Contract For Work in "Desolate Moonscape" Won by NZ Nuclear Scientists

IT'S hard to find a good reason to make a trip to Mauritania according to The Lonely Planet guide on the internet, which describes the West African country as, among other things, "one of the least trodden spots in the world" - but that hasn't stopped the National Radiation Laboratory (NRL) in Christchurch.

It's been awarded the contract by the Comprehensive Test Ban Treaty Organisation (CTBTO) to survey the country for the best location to place one of the 80 radionuclide stations being set up around the world to monitor the treaty.

The Comprehensive Test-Ban Treaty (CTBT), to which many countries including New Zealand are signatories, is seen as a major step towards the curtailment of nuclear weapons production, and eventual disarmament.

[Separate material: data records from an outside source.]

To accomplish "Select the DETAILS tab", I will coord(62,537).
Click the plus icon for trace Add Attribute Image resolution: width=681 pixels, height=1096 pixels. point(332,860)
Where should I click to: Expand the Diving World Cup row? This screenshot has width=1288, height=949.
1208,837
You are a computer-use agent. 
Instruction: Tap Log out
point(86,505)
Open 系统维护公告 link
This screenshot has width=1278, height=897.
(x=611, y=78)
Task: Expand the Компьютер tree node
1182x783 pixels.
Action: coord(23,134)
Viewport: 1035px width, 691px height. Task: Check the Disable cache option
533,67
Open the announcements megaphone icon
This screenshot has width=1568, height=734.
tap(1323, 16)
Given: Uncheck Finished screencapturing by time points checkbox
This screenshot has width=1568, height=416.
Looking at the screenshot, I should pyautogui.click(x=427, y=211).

The treaty can only be effectively implemented, however, if there is a monitoring system in place to verify that weapons testing is in place, and if it does occur, to identify the violator.

Because of this need, the CTBTO is setting up 321 stations in an International Monitoring System (IMS) to track any violations. It uses four technologies; radionuclide, seismological, hydroaccoustic and infrasound. The NRL has been playing a significant role in setting up the IMS.

"Our Laboratory carried out the first survey for a radionuclide station in 1998 in the Chatham Islands, and since then the methods and protocols have been adopted by the CTBTO as standard," said Jim Turnbull, Group Manager for the National Radiation Laboratory.

As well as in Kaitaia, surveys for radionuclide stations have since been carried out by the NRL in Rarotonga, Fiji and Kiribati, as well as a survey for an infrasound station on the Chathams. The latest contract is the first outside of the Pacific, in a key location for the IMS.

"While Mauritania is rather an 'exotic' location for a monitoring site, it's also strategically very important, being both on the edge of the Atlantic Ocean and the Sahara Desert. The Sahara has of course already been used by the French for weapons testing in the past," said Mr Turnbull.

The $70,000 contract to carry out the work was contested internationally, and was awarded to the NRL. Two senior scientists from the laboratory, Martin Gledhill and Nanette Schliech will travel to Mauritania in January next year.

"Given the logistical necessities, such as access to electricity, line of sight to satellites, security, and ease of access, we have identified the airport as the most likely site. Both scientists will work there for a week or so under the jurisdiction and supervision of the local army, although we are advised there are no safety issues at present."

The local army will likely also arrange the collection of scientific equipment in order to avoid customs and border problems. Samples from the site will be brought back to New Zealand for analysis of background radiation in the soil and atmosphere, in order to determine if the site meets criteria for selection for a CTBTO monitoring station.